東大発のロボット義足ベンチャーBionicM、シードラウンドの資金調達

ロボット技術を活用した義足の研究開発に取り組むベンチャーBionicM(バイオニックエム)は、東京大学エッジキャピタル(UTEC)を引受先とする資金調達を実施した。世界初の「ハイブリッドロボット義足」の実用化へ事業基盤を強化する。

バッテリー切れでも動作する「ハイブリッド義足」を開発中

BionicMは、2018年12月に設立されたばかりのベンチャー。CEOで中国出身の孫小軍氏は、9歳の時に右足を切断したが経済的な理由で義足を利用できず、15年間松葉杖での生活を送ったという経歴を持つ。その後交換留学生として来日を果たし義足を装着できたが、「既存の義足の機能不足による不便さ」「義足が高価であるために必要とする人に届いていないこと」に強い課題感を持つようになったという。修士修了後(東京大学)ソニーのエンジニアとして勤務していたが、自ら義足を作ることを決心し東京大学大学院博士課程に進学、ロボット義足の研究に従事し、起業するに至った。
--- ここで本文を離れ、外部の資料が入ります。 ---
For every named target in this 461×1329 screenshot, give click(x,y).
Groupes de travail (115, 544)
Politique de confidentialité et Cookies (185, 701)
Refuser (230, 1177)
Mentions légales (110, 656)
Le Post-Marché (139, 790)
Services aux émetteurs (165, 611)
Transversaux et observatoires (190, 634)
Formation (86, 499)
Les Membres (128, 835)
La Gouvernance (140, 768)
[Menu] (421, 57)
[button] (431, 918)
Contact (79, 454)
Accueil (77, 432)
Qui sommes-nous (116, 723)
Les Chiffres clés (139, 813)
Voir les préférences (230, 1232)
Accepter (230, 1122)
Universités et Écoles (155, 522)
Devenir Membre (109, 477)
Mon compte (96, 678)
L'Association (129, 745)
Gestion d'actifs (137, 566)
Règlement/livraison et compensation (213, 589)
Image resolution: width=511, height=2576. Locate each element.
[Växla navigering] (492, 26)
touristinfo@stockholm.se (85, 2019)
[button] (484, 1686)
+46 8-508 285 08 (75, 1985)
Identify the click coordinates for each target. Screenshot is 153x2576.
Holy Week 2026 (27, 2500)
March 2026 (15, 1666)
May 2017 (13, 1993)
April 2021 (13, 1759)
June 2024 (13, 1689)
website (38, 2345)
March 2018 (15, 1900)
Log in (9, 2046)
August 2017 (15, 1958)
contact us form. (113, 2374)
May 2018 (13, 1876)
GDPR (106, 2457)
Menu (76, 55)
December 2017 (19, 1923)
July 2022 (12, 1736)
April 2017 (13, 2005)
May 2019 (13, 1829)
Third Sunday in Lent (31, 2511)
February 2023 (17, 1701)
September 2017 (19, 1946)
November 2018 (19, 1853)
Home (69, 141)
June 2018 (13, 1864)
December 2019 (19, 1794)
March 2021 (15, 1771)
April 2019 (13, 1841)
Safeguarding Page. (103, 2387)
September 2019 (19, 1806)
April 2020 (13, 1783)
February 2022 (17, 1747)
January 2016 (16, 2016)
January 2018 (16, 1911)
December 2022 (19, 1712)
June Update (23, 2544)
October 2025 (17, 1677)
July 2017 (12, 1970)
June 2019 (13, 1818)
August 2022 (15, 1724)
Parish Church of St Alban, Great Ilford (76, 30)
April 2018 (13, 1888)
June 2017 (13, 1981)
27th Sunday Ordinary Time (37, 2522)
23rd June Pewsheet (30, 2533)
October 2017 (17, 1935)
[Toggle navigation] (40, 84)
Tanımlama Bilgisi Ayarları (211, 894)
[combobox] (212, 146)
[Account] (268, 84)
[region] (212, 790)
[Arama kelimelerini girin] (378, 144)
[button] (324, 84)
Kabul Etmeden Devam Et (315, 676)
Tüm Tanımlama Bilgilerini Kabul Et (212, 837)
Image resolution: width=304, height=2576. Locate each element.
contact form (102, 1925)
BionicMでは、孫氏が当事者として感じた課題を解決するソリューションとして「ハイブリッド義足」の開発に取組んでいる。ハイブリッド義足とは、普段は電力で歩行をアシストし、バッテリーが切れてもパッシブ型義足と動作する義足のことだ。現在、膝の伸展・屈曲・降出、転倒の防止、椅子からの起立をアシストするロボット膝継手「SuKnee」と、人間の足関節の特性を模倣し、より自然な歩行姿勢をサポートする足部「Ankle」の開発に取組んでいる。